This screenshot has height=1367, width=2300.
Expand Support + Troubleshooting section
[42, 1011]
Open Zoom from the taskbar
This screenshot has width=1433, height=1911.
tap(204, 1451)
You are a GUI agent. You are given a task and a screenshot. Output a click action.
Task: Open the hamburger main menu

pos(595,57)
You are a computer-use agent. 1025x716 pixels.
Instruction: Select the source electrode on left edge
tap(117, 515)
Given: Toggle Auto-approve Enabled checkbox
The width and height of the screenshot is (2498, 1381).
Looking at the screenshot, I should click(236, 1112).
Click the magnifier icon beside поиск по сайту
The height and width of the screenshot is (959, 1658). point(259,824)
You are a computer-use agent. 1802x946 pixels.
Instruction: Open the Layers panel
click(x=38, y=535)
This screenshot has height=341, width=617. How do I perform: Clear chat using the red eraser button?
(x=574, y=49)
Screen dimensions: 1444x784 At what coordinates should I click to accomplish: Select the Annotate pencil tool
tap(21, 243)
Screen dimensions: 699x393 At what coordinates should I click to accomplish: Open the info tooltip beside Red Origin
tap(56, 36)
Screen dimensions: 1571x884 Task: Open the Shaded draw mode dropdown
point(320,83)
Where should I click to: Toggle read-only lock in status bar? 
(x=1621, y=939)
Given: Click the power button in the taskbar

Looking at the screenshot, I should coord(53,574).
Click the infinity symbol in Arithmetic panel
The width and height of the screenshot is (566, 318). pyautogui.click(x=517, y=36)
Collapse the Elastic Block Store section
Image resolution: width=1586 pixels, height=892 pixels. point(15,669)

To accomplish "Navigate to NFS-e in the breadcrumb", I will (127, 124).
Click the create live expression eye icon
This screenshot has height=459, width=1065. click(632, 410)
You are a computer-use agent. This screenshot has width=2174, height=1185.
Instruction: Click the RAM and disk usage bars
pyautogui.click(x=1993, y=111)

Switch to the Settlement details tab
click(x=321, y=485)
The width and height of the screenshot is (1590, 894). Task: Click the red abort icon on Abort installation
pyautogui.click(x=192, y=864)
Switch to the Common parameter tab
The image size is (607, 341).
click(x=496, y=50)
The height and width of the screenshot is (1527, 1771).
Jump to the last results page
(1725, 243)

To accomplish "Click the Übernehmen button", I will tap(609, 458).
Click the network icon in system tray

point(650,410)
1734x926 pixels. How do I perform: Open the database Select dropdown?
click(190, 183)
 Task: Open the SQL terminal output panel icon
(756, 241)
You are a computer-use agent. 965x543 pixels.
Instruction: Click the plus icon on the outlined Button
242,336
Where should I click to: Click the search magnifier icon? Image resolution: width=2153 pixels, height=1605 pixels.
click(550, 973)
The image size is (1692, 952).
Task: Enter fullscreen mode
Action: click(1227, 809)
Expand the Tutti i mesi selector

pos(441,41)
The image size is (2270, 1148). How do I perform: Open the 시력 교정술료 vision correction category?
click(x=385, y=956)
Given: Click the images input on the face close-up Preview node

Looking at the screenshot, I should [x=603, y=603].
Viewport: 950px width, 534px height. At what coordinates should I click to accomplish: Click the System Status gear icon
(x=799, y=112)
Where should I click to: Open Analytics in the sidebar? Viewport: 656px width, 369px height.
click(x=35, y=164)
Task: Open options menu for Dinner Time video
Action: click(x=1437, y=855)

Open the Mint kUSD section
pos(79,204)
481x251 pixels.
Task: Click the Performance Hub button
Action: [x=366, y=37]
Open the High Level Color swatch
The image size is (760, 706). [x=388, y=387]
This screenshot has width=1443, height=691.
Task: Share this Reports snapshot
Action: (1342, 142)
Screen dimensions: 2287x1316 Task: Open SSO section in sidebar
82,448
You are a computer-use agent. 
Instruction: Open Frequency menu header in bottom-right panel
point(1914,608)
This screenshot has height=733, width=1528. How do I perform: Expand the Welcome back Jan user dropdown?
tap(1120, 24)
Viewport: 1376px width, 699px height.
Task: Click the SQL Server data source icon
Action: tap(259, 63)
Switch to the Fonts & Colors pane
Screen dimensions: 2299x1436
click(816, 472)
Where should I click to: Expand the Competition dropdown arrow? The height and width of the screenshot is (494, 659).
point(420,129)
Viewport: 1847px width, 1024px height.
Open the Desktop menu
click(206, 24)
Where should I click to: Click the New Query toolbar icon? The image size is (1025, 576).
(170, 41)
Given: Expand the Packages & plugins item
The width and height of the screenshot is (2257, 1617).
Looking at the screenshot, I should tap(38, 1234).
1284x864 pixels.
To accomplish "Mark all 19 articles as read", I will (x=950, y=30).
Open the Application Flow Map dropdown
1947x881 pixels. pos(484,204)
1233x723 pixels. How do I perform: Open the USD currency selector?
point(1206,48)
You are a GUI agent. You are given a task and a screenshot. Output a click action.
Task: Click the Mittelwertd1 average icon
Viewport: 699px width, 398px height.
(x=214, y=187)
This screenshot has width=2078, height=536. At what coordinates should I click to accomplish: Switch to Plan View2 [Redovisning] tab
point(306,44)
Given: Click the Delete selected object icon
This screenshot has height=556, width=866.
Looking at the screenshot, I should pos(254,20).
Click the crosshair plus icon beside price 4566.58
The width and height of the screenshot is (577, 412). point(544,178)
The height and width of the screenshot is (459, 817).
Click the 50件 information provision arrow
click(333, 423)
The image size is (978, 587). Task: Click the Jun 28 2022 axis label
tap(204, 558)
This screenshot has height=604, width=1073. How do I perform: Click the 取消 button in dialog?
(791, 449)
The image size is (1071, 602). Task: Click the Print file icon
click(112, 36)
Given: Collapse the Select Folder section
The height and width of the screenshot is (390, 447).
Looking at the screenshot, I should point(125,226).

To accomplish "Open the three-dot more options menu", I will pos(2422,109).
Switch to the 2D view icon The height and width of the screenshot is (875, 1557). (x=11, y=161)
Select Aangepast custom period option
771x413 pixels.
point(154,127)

================

Exercise requirements
The full listing above should be repeated without omission.

Exercise answer
This screenshot has height=1367, width=2300.
Expand Support + Troubleshooting section
[42, 1011]
Open Zoom from the taskbar
This screenshot has width=1433, height=1911.
tap(204, 1451)
You are a GUI agent. You are given a task and a screenshot. Output a click action.
Task: Open the hamburger main menu

pos(595,57)
You are a computer-use agent. 1025x716 pixels.
Instruction: Select the source electrode on left edge
tap(117, 515)
Given: Toggle Auto-approve Enabled checkbox
The width and height of the screenshot is (2498, 1381).
Looking at the screenshot, I should click(236, 1112).
Click the magnifier icon beside поиск по сайту
The height and width of the screenshot is (959, 1658). point(259,824)
You are a computer-use agent. 1802x946 pixels.
Instruction: Open the Layers panel
click(x=38, y=535)
This screenshot has height=341, width=617. How do I perform: Clear chat using the red eraser button?
(x=574, y=49)
Screen dimensions: 1444x784 At what coordinates should I click to accomplish: Select the Annotate pencil tool
tap(21, 243)
Screen dimensions: 699x393 At what coordinates should I click to accomplish: Open the info tooltip beside Red Origin
tap(56, 36)
Screen dimensions: 1571x884 Task: Open the Shaded draw mode dropdown
point(320,83)
Where should I click to: Toggle read-only lock in status bar? 
(x=1621, y=939)
Given: Click the power button in the taskbar

Looking at the screenshot, I should coord(53,574).
Click the infinity symbol in Arithmetic panel
The width and height of the screenshot is (566, 318). pyautogui.click(x=517, y=36)
Collapse the Elastic Block Store section
Image resolution: width=1586 pixels, height=892 pixels. point(15,669)

To accomplish "Navigate to NFS-e in the breadcrumb", I will (127, 124).
Click the create live expression eye icon
This screenshot has height=459, width=1065. click(632, 410)
You are a computer-use agent. This screenshot has width=2174, height=1185.
Instruction: Click the RAM and disk usage bars
pyautogui.click(x=1993, y=111)

Switch to the Settlement details tab
click(x=321, y=485)
The width and height of the screenshot is (1590, 894). Task: Click the red abort icon on Abort installation
pyautogui.click(x=192, y=864)
Switch to the Common parameter tab
The image size is (607, 341).
click(x=496, y=50)
The height and width of the screenshot is (1527, 1771).
Jump to the last results page
(1725, 243)

To accomplish "Click the Übernehmen button", I will tap(609, 458).
Click the network icon in system tray

point(650,410)
1734x926 pixels. How do I perform: Open the database Select dropdown?
click(190, 183)
 Task: Open the SQL terminal output panel icon
(756, 241)
You are a computer-use agent. 965x543 pixels.
Instruction: Click the plus icon on the outlined Button
242,336
Where should I click to: Click the search magnifier icon? Image resolution: width=2153 pixels, height=1605 pixels.
click(550, 973)
The image size is (1692, 952).
Task: Enter fullscreen mode
Action: click(1227, 809)
Expand the Tutti i mesi selector

pos(441,41)
The image size is (2270, 1148). How do I perform: Open the 시력 교정술료 vision correction category?
click(x=385, y=956)
Given: Click the images input on the face close-up Preview node

Looking at the screenshot, I should [x=603, y=603].
Viewport: 950px width, 534px height. At what coordinates should I click to accomplish: Click the System Status gear icon
(x=799, y=112)
Where should I click to: Open Analytics in the sidebar? Viewport: 656px width, 369px height.
click(x=35, y=164)
Task: Open options menu for Dinner Time video
Action: click(x=1437, y=855)

Open the Mint kUSD section
pos(79,204)
481x251 pixels.
Task: Click the Performance Hub button
Action: [x=366, y=37]
Open the High Level Color swatch
The image size is (760, 706). [x=388, y=387]
This screenshot has width=1443, height=691.
Task: Share this Reports snapshot
Action: (1342, 142)
Screen dimensions: 2287x1316 Task: Open SSO section in sidebar
82,448
You are a computer-use agent. 
Instruction: Open Frequency menu header in bottom-right panel
point(1914,608)
This screenshot has height=733, width=1528. How do I perform: Expand the Welcome back Jan user dropdown?
tap(1120, 24)
Viewport: 1376px width, 699px height.
Task: Click the SQL Server data source icon
Action: tap(259, 63)
Switch to the Fonts & Colors pane
Screen dimensions: 2299x1436
click(816, 472)
Where should I click to: Expand the Competition dropdown arrow? The height and width of the screenshot is (494, 659).
point(420,129)
Viewport: 1847px width, 1024px height.
Open the Desktop menu
click(206, 24)
Where should I click to: Click the New Query toolbar icon? The image size is (1025, 576).
(170, 41)
Given: Expand the Packages & plugins item
The width and height of the screenshot is (2257, 1617).
Looking at the screenshot, I should tap(38, 1234).
1284x864 pixels.
To accomplish "Mark all 19 articles as read", I will (x=950, y=30).
Open the Application Flow Map dropdown
1947x881 pixels. pos(484,204)
1233x723 pixels. How do I perform: Open the USD currency selector?
point(1206,48)
You are a GUI agent. You are given a task and a screenshot. Output a click action.
Task: Click the Mittelwertd1 average icon
Viewport: 699px width, 398px height.
(x=214, y=187)
This screenshot has width=2078, height=536. At what coordinates should I click to accomplish: Switch to Plan View2 [Redovisning] tab
point(306,44)
Given: Click the Delete selected object icon
This screenshot has height=556, width=866.
Looking at the screenshot, I should pos(254,20).
Click the crosshair plus icon beside price 4566.58
The width and height of the screenshot is (577, 412). point(544,178)
The height and width of the screenshot is (459, 817).
Click the 50件 information provision arrow
click(333, 423)
The image size is (978, 587). Task: Click the Jun 28 2022 axis label
tap(204, 558)
This screenshot has height=604, width=1073. How do I perform: Click the 取消 button in dialog?
(791, 449)
The image size is (1071, 602). Task: Click the Print file icon
click(112, 36)
Given: Collapse the Select Folder section
The height and width of the screenshot is (390, 447).
Looking at the screenshot, I should point(125,226).

To accomplish "Open the three-dot more options menu", I will pos(2422,109).
Switch to the 2D view icon The height and width of the screenshot is (875, 1557). (x=11, y=161)
Select Aangepast custom period option
771x413 pixels.
point(154,127)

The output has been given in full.